Second LUKS password prompt

Fabian · 17 June 2026 18:02

Since some recent update, I’m getting two prompts for my hard drive password. The first is the usual one, on the screen with the manufacturer’s logo, as expected. Then I see the GRUB menu, then it gets partway through starting the system and asks me again:
Please enter passphrase for disk WD_BLACK … (luks-5f…)::
There’s a photo of this prompt in my other thread: Temperature sensor/fan control not fully working
This used to not happen, one password entry was enough.

Here are some relevant files:

[fabian@nova ~]$ cat /etc/mkinitcpio.conf | grep -v -e ^# -e ^$
MODULES=()
BINARIES=()
FILES=(/crypto_keyfile.bin)
HOOKS=(base systemd keyboard autodetect modconf block sd-vconsole sd-encrypt filesystems fsck)
[fabian@nova ~]$ cat /etc/default/grub | grep -v -e ^# -e ^$
GRUB_DEFAULT=saved
GRUB_TIMEOUT=1
GRUB_DISTRIBUTOR="Manjaro"
GRUB_CMDLINE_LINUX_DEFAULT="rd.luks.name=5f8bee24-4ef7-4133-a91d-725356237ac9=luks-5f8bee24-4ef7-4133-a91d-725356237ac9 luks.key=/crypto_keyfile.bin root=/dev/mapper/luks-5f8bee24-4ef7-4133-a91d-725356237ac9 splash snd-hda-intel.model=clevo-p950"
GRUB_CMDLINE_LINUX=""
GRUB_PRELOAD_MODULES="part_gpt part_msdos"
GRUB_TIMEOUT_STYLE=menu
GRUB_TERMINAL_INPUT=console
GRUB_GFXMODE=auto
GRUB_GFXPAYLOAD_LINUX=keep
GRUB_DISABLE_RECOVERY=true
GRUB_COLOR_NORMAL="light-gray/black"
GRUB_COLOR_HIGHLIGHT="green/black"
GRUB_THEME="/usr/share/grub/themes/manjaro/theme.txt"
GRUB_SAVEDEFAULT=true
GRUB_DISABLE_OS_PROBER=false
GRUB_ENABLE_CRYPTODISK=y

Their current state is the result of a post from last year. It used to work fine with this setup.
There is a file /etc/mkinitcpio.conf.pacnew, but that would empty the FILES parameter and replace the HOOKS entry sd-encrypt with microcode and kms, which seems like a bad idea to just copy, especially since I don’t understand what it means. It also has a different order of hooks, maybe some of that would be useful, but it used to work without that additional prompt with the order that I currently have.
I have also started Linux 6.6, there I have the same issue.
How do I get rid of this second prompt?

Yochanan · 17 June 2026 18:22

The old Busybox init hooks were replaced with the Systemd init hooks. See mkinitcpio - ArchWiki

If you haven’t manually added / removed / modified mkinitcpio.conf yourself, then the defaults for an encrypted root filesystem should be fine along with the optional plymouth hook that is added during a Manjaro install.

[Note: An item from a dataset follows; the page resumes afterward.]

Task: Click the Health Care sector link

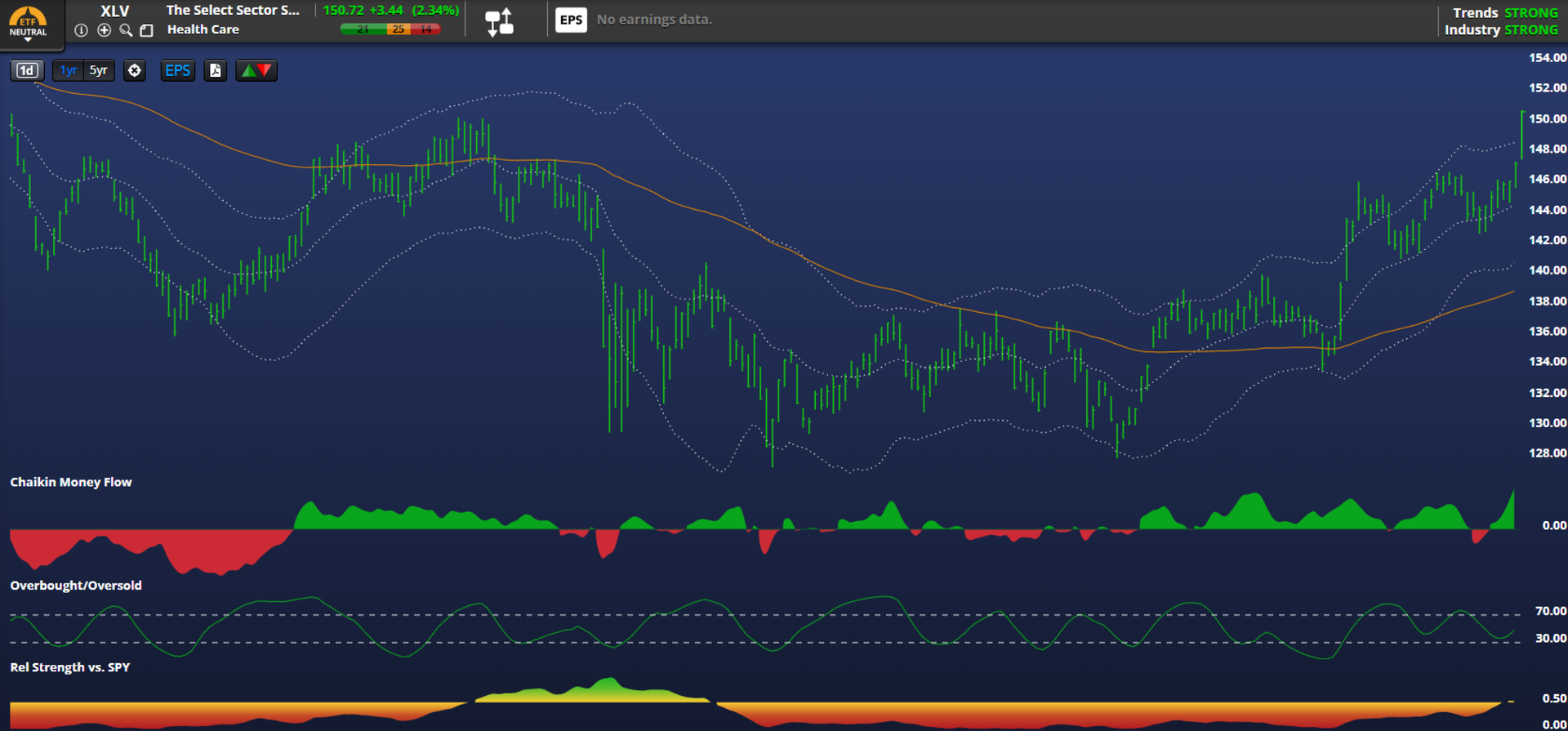Action: pos(203,29)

##   This will create a systemd based initramfs which loads an encrypted root filesystem.
#    HOOKS=(base systemd autodetect microcode modconf kms keyboard sd-vconsole block sd-encrypt filesystems fsck)

Aragorn · 17 June 2026 18:31

No, sd-encrypt only replaces encrypt, and should only be used if you use the systemd hook instead of the base and udev hooks. Furthermore, if you use encryption, then you should also switch to the new rd.luks syntax in /etc/default/grub.

Given that this is all pretty incisive — especially for people unfamiliar with the innards of the mkinitcpio procedure to generate the initramfs — it is advised to stay with the old…

HOOKS=( base udev ... encrypt ...

… syntax. The Wiki page posted above by @Yochanan should tell you which hooks you need, and in what order.